======== SUPPLIED DATA ========
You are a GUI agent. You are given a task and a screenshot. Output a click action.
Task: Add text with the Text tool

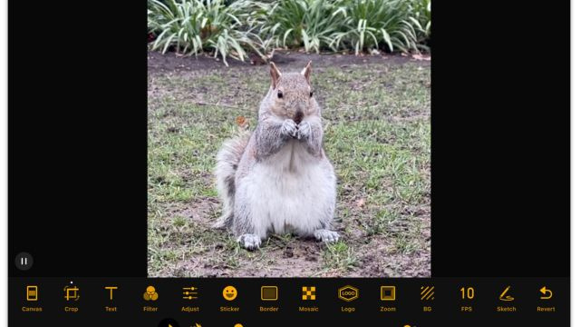click(111, 298)
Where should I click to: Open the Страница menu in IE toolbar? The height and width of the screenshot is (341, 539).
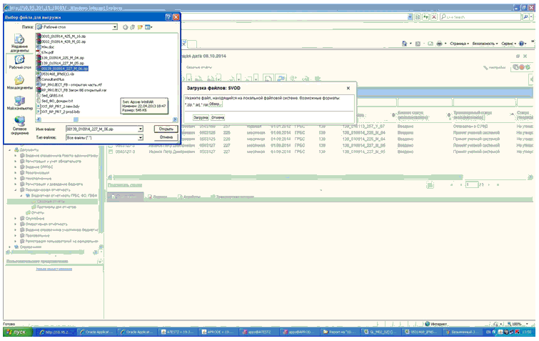[459, 43]
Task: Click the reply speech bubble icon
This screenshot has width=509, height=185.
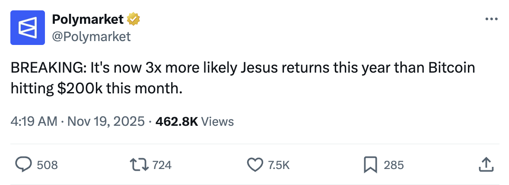Action: click(24, 164)
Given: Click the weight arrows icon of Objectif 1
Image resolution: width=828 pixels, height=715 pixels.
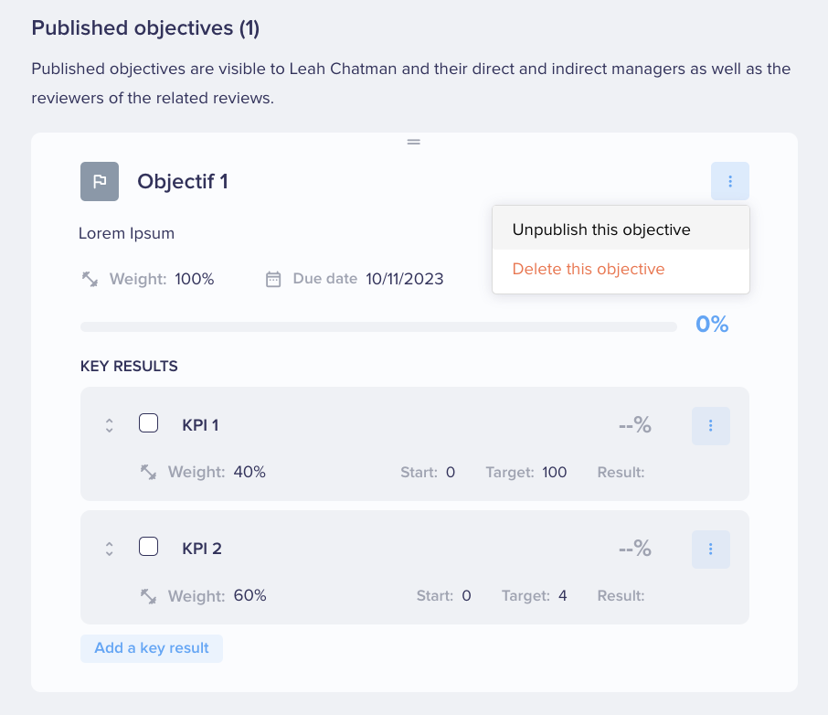Looking at the screenshot, I should pos(90,279).
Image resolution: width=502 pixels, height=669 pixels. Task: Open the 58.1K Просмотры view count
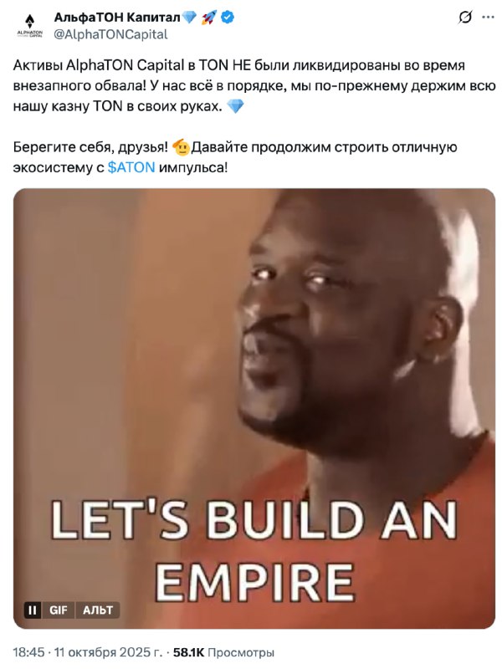[x=223, y=652]
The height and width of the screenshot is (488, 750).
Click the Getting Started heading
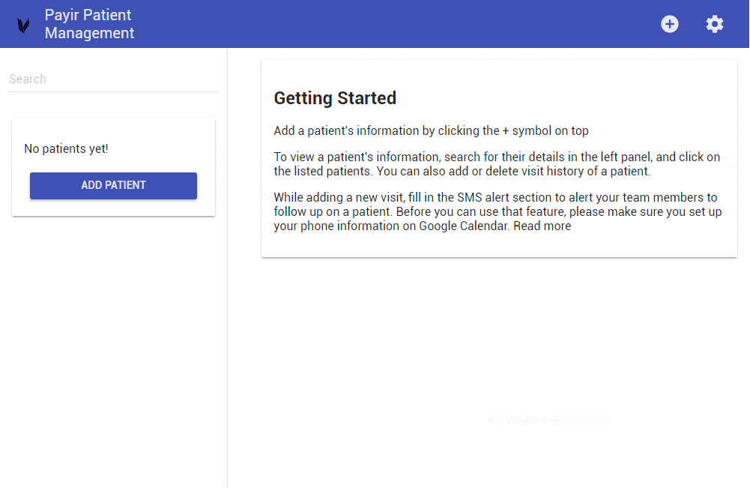click(335, 98)
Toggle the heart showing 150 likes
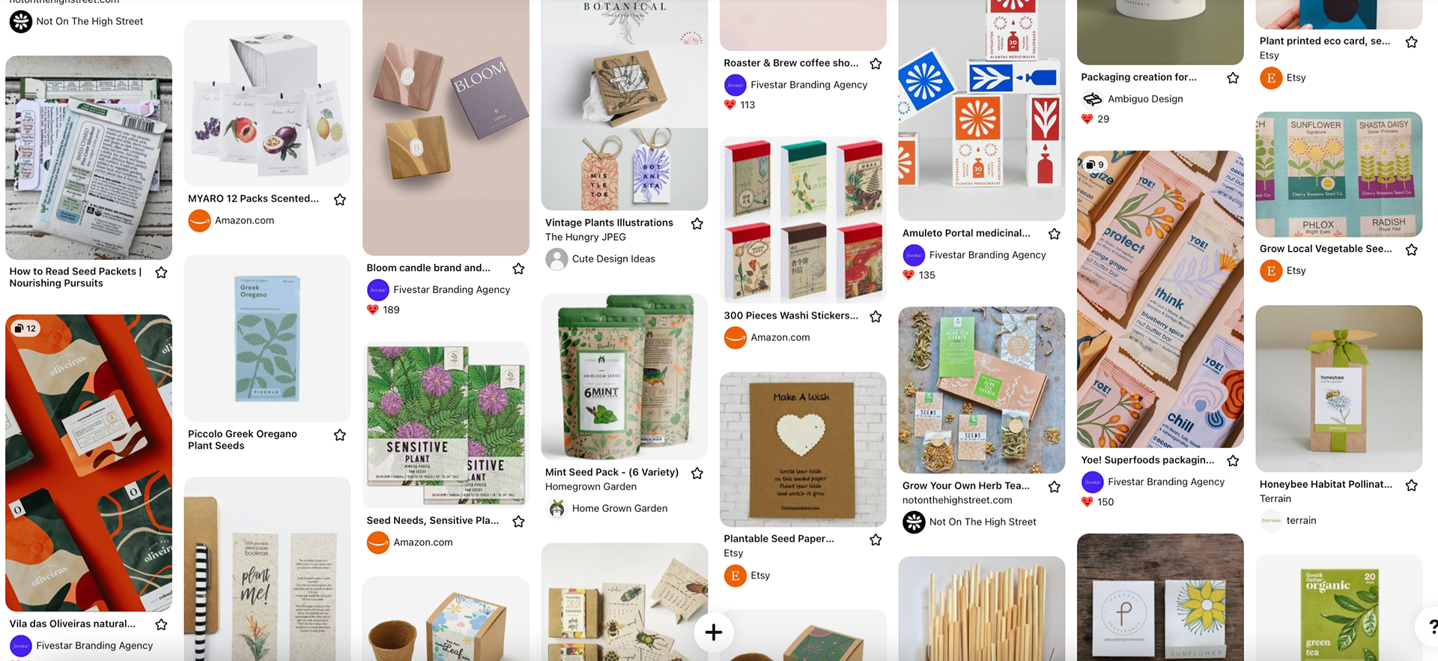Image resolution: width=1438 pixels, height=661 pixels. [x=1087, y=502]
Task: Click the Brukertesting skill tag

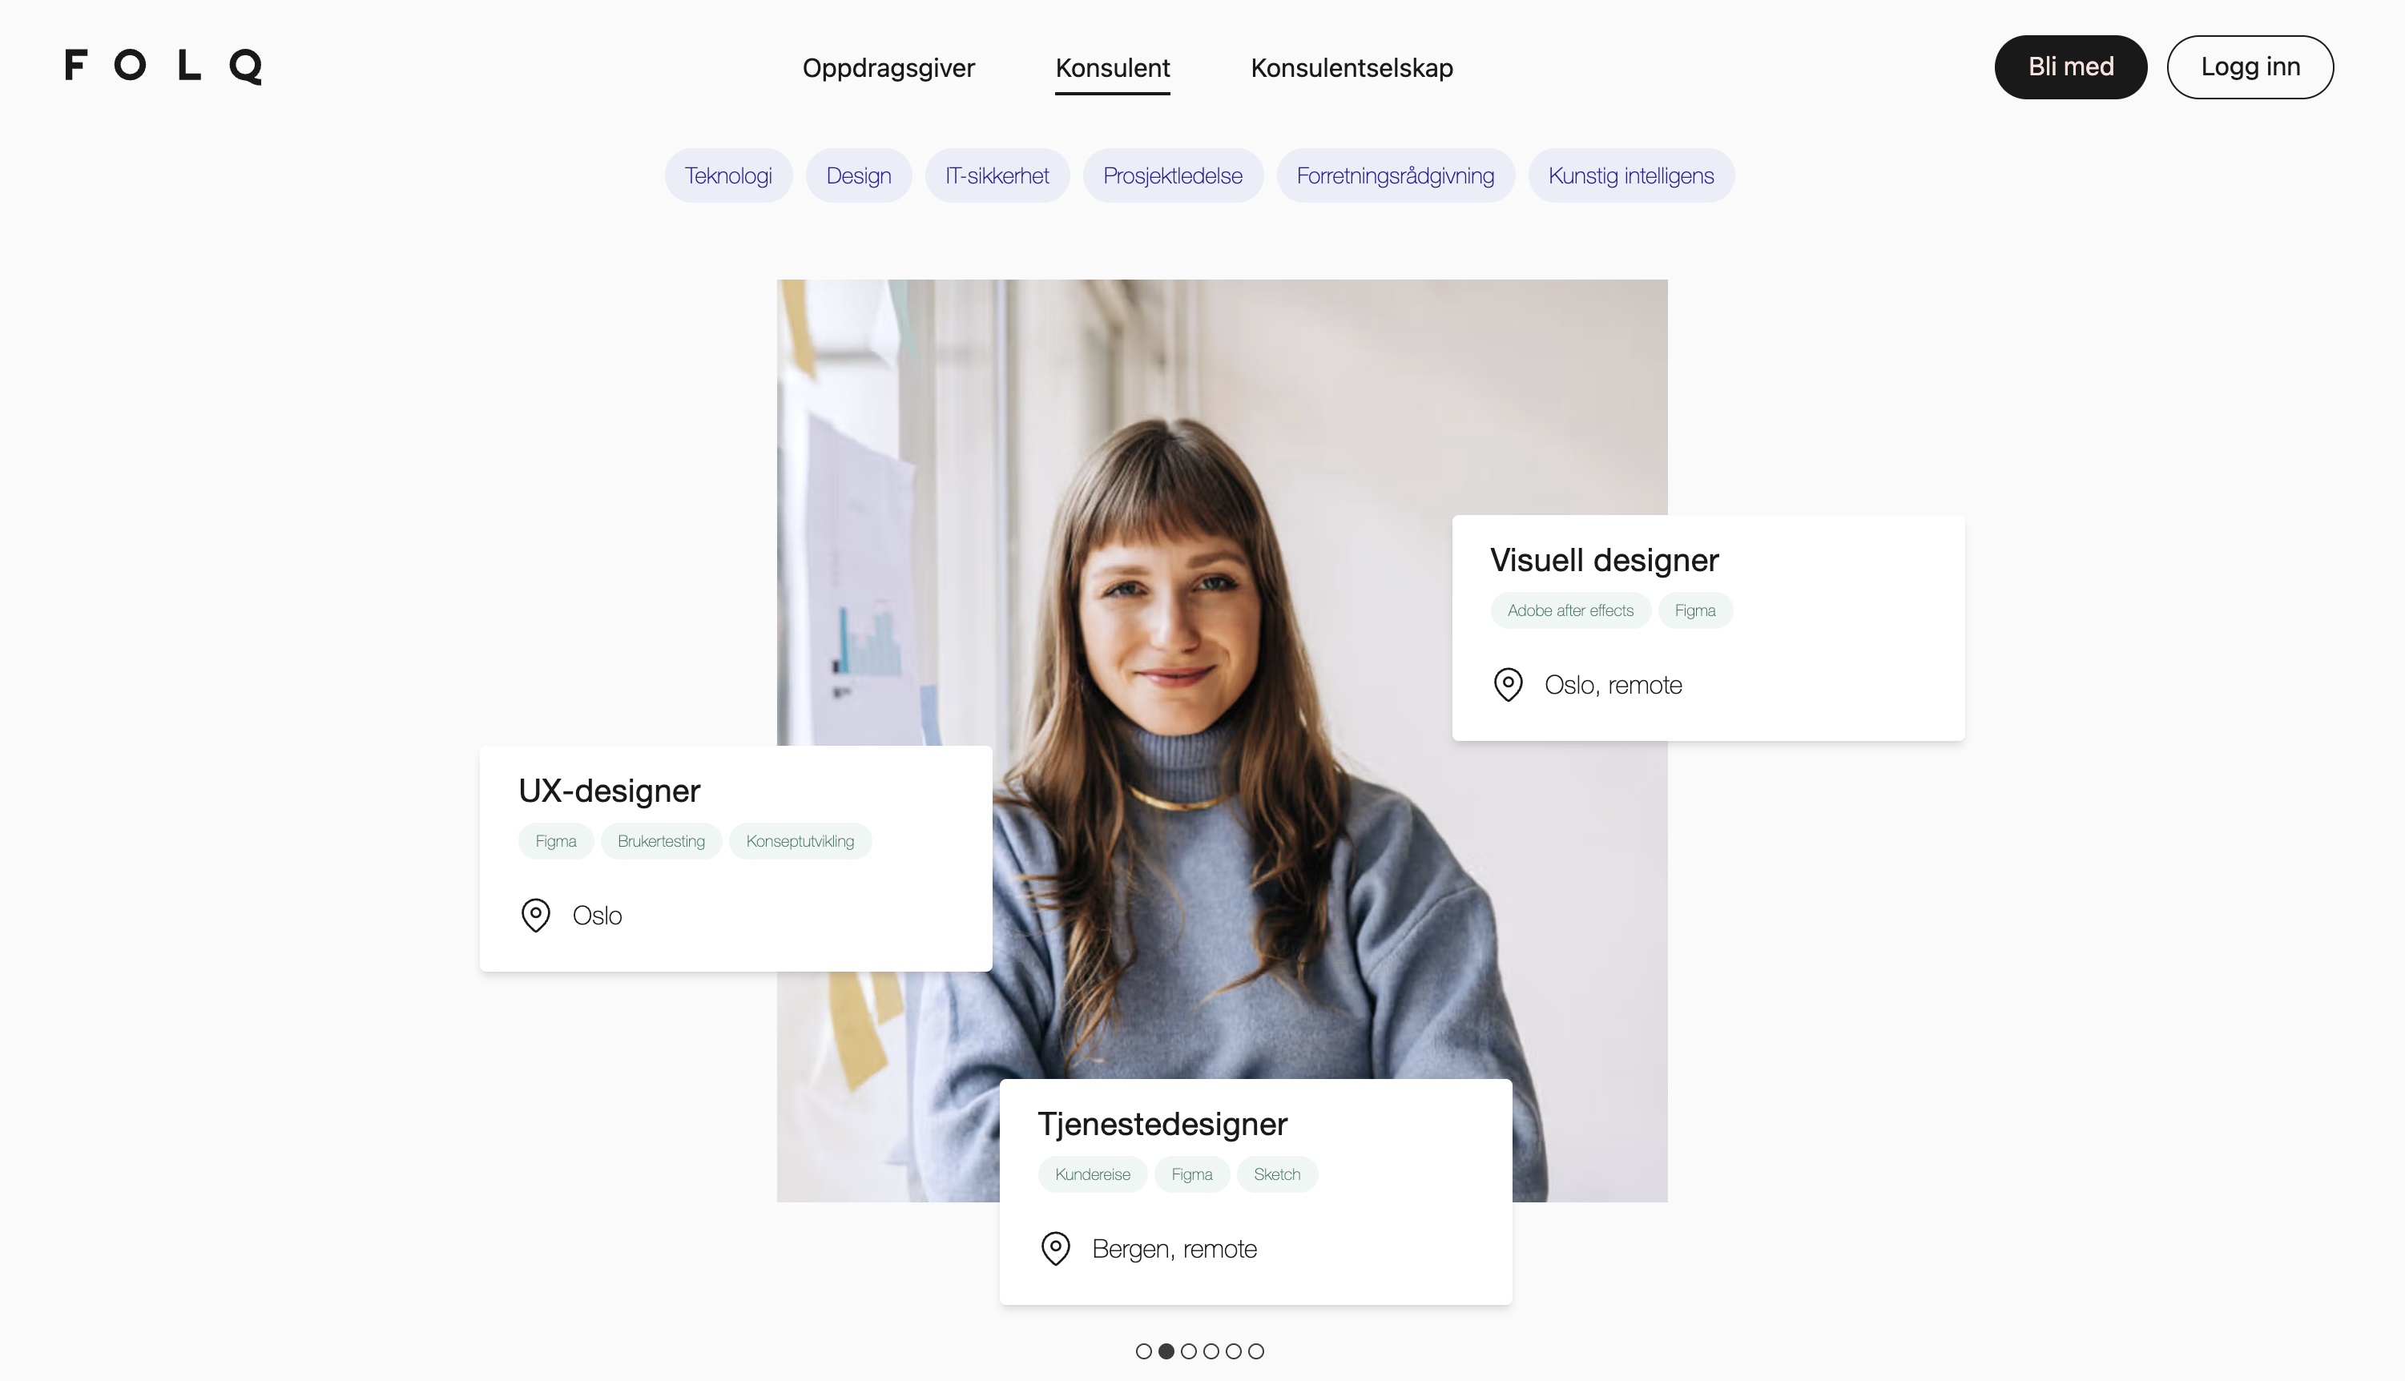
========
Rewrite the listing above with "icon" swapped for "symbol" wherever it occurs, changing nothing else, and omit the pictures.

◆ SOLUTION BELOW
You are a GUI agent. You are given a task and a screenshot. Output a click action.
Task: Add text with the Text tool

click(111, 298)
Where should I click to: Open the Страница menu in IE toolbar? The height and width of the screenshot is (341, 539).
[459, 43]
Task: Click the reply speech bubble symbol
This screenshot has width=509, height=185.
Action: click(24, 164)
Given: Click the weight arrows symbol of Objectif 1
Image resolution: width=828 pixels, height=715 pixels.
Looking at the screenshot, I should pos(90,279).
Image resolution: width=502 pixels, height=669 pixels. Task: Open the 58.1K Просмотры view count
[x=223, y=652]
The height and width of the screenshot is (488, 750).
Click the Getting Started heading
click(335, 98)
Toggle the heart showing 150 likes
Image resolution: width=1438 pixels, height=661 pixels. [x=1087, y=502]
Task: Click the Brukertesting skill tag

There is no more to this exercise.